• **Extract**:
In case the rolling stock comprises a rod or tube with a circular cross-section, said nozzle heads may be arranged in a star configuration.

Neighboring nozzle heads may be counter-propagating.

The features of the nozzle head, including the number of nozzles at varying distances from said axis of rotation, their respective outward inclination angles and circumferential inclination angles may vary among said plurality of nozzle head, in particular depending on a position of said nozzle heads in said row across said width of said rolling stock.

For instance, nozzle heads at the boundary or edge of the rolling stock may comprise a smaller number of nozzles than nozzle heads in the center, in particular a smaller number of nozzle along the outermost circumference of the respective nozzle head.

In an example, said device comprises a first nozzle head and a second nozzle head, in particular arranged in a row across a width of said rolling stock, wherein said first nozzle head and said second nozzle head are nozzle heads with some or all of the features described above, wherein said first nozzle head is mounted for rotation about a first axis of rotation relative to a surface of said rolling stock, wherein said first nozzle head comprises a first plurality of nozzles adapted to spray said liquid on said rolling stock, wherein said first plurality of nozzles comprises a first group of at least one nozzle positioned at a first radius, and a second group of at least one nozzle positioned at a second radius, wherein said second radius is smaller than said first radius.

Similarly, said second nozzle head may be mounted for rotation about a second axis of rotation relative to a surface of said rolling stock, wherein said second nozzle head comprises a second plurality of nozzles adapted to spray said liquid on said rolling stock.

Said second plurality of nozzles comprises a first group of at least one nozzle positioned at a first radius, and a second group of at least one nozzle positioned at a second radius, wherein said second radius is smaller than said first radius.

Said first nozzle head may be positioned closer to a boundary or an edge of said rolling stock than said second nozzle head, wherein said first group of nozzles of said first nozzle head comprises fewer nozzles than said first group of nozzles of said second nozzle head, and/or wherein said first group of nozzles of said first nozzle head comprises nozzles of smaller orifice size than said first group of nozzles of said second nozzle head.

A surface area of said rolling stock that said first nozzle head needs to descale in the vicinity of said boundary or edge of said rolling stock may be smaller than the surface area to be descaled by a nozzle head towards the center of the rolling stock. By adapting the size of nozzles or their numbers accordingly, a more homogeneous descaling can be achieved, and a waste of descaling liquid or other resources can be avoided.

The invention further relates to a method for descaling rolling stock, comprising the steps of rotating a nozzle head about an axis of rotation relative to a surface of said rolling stock, said nozzle head comprising a plurality of nozzles, and spraying a pressurized liquid on said rolling stock from said nozzles, wherein said nozzles are positioned at different radial distances from said axis of rotation.

Said method may further comprise a step of moving said rolling stock and said nozzle head relative to one another.

Said nozzle head may be a nozzle head with some or all of the features described above.

Said rolling stock may be a heated or non-heated stock of metal, in particular a stock of a non-ferrous metal.

In an embodiment, said method further comprises a step of supplying said liquid to said nozzles.

Said liquid may be any liquid suitable for descaling. In an embodiment, said liquid comprises water, or is water.

• **Records shown**:
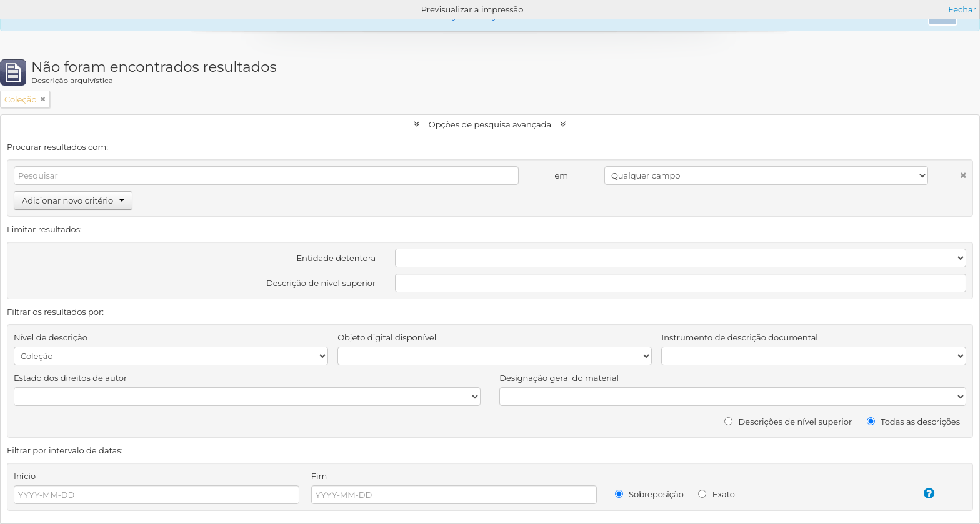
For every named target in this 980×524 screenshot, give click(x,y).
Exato (716, 494)
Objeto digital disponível (387, 337)
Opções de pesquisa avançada (489, 124)
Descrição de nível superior (321, 283)
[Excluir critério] (947, 172)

• **Exercise goal**: Copy the descaling text again, starting at "Said second plurality" and ending at "second nozzle head.", and swap "orifice" for "aperture".

• **Completed exercise**:
Said second plurality of nozzles comprises a first group of at least one nozzle positioned at a first radius, and a second group of at least one nozzle positioned at a second radius, wherein said second radius is smaller than said first radius.

Said first nozzle head may be positioned closer to a boundary or an edge of said rolling stock than said second nozzle head, wherein said first group of nozzles of said first nozzle head comprises fewer nozzles than said first group of nozzles of said second nozzle head, and/or wherein said first group of nozzles of said first nozzle head comprises nozzles of smaller aperture size than said first group of nozzles of said second nozzle head.